**Supplied data**

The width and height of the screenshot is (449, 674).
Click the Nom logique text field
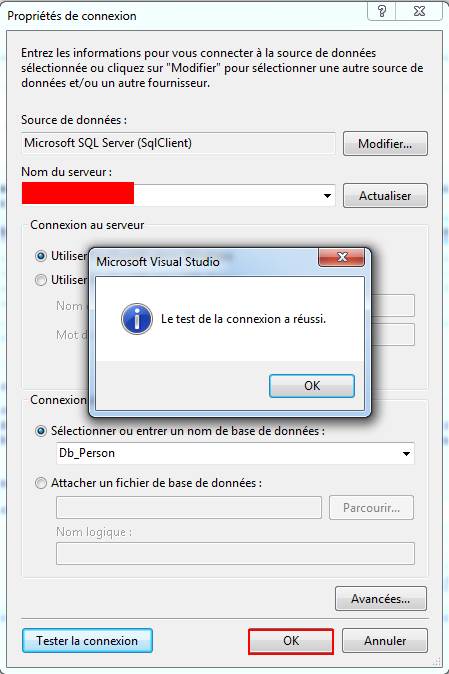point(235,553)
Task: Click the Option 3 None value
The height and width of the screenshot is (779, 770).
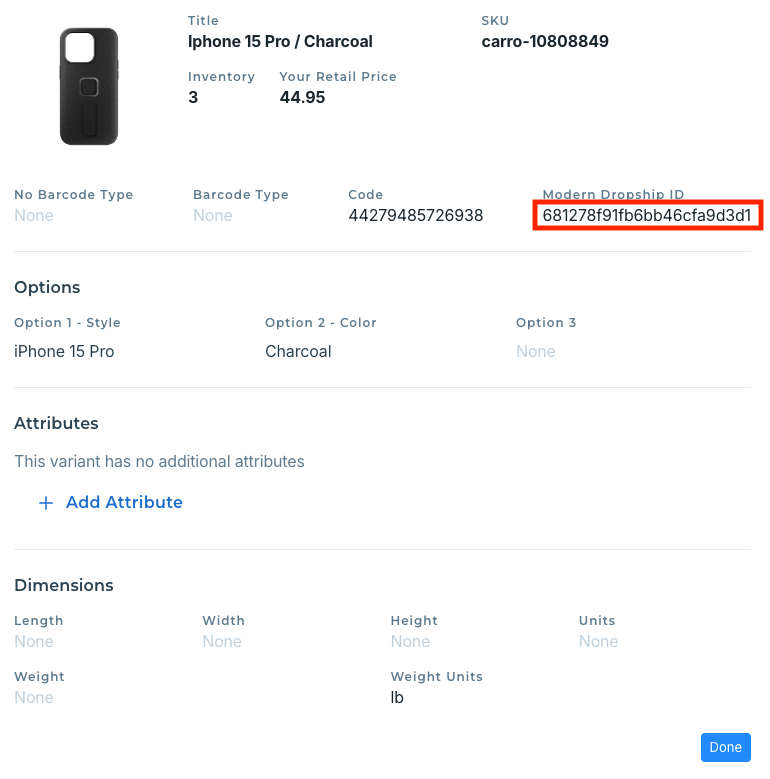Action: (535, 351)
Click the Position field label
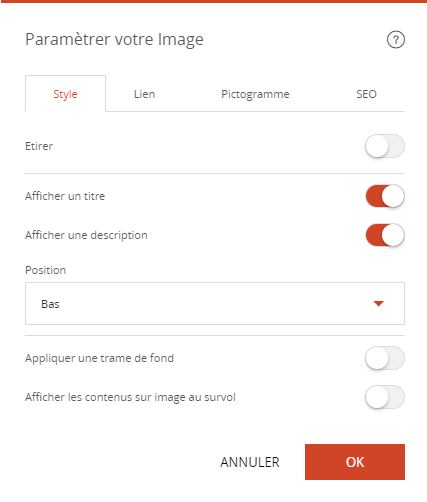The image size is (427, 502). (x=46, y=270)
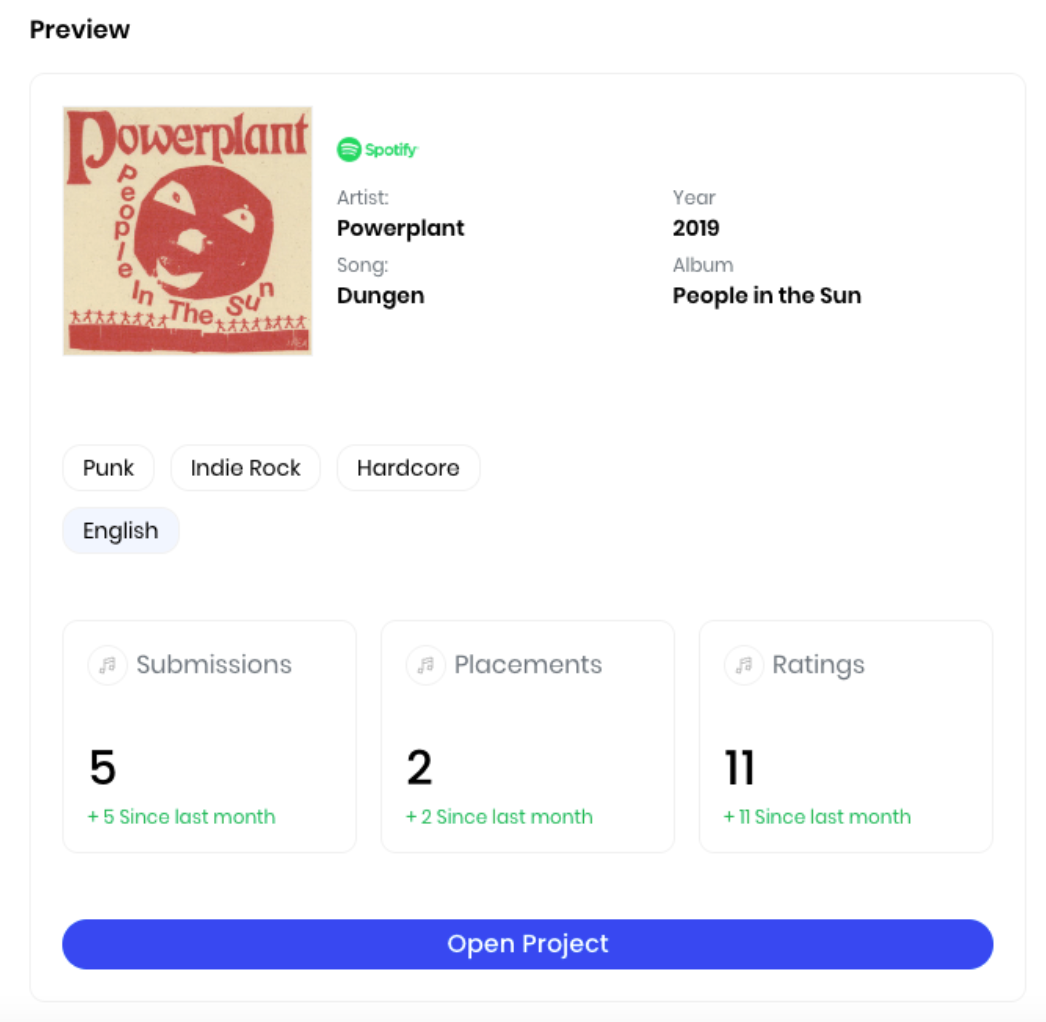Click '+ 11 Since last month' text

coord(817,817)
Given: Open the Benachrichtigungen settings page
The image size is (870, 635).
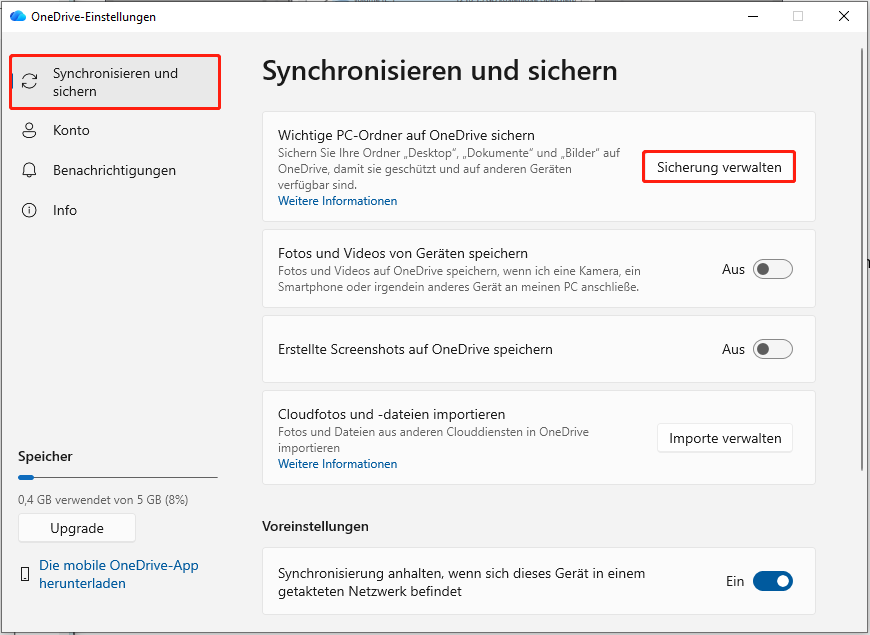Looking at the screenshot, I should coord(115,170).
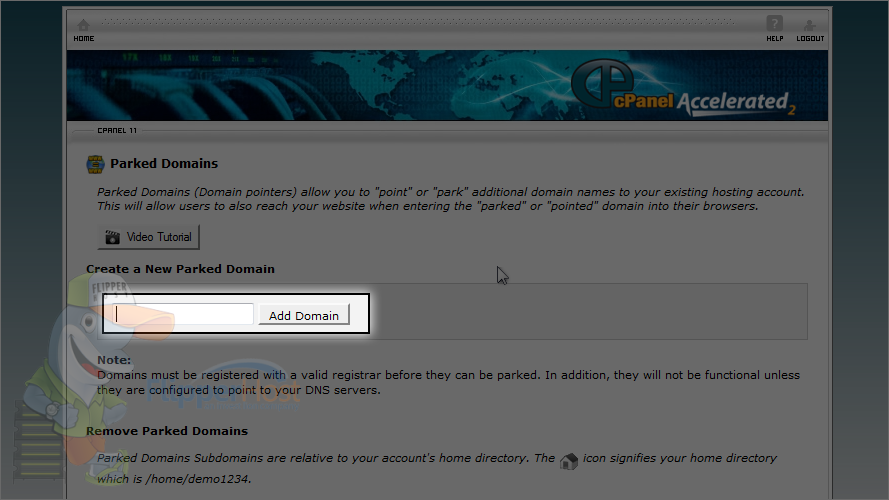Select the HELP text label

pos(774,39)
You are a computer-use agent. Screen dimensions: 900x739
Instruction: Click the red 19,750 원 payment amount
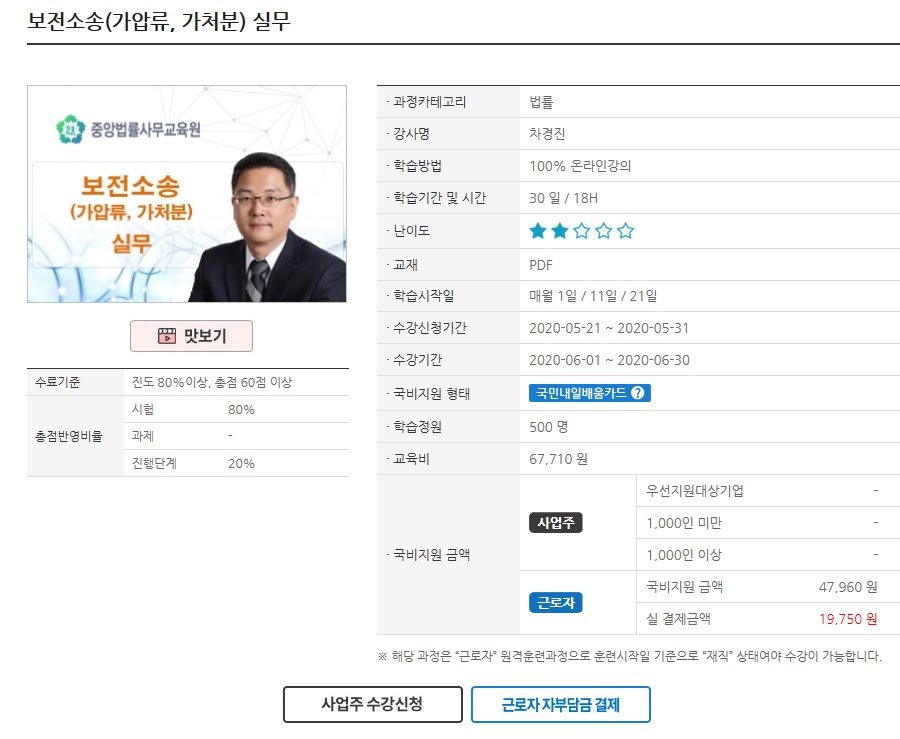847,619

**What is required**
Line by line, retype the records above exactly, minus the images.

**Exercise result**
The width and height of the screenshot is (449, 674).
Click the Nom logique text field
point(235,553)
Task: Click the Option 3 None value
The height and width of the screenshot is (779, 770).
Action: (535, 351)
Click the Position field label
The image size is (427, 502). (x=46, y=270)
Click '+ 11 Since last month' text

coord(817,817)
Given: Open the Benachrichtigungen settings page
The image size is (870, 635).
Looking at the screenshot, I should coord(115,170).
Select the HELP text label

pos(774,39)
You are a computer-use agent. Screen dimensions: 900x739
Instruction: Click the red 19,750 원 payment amount
847,619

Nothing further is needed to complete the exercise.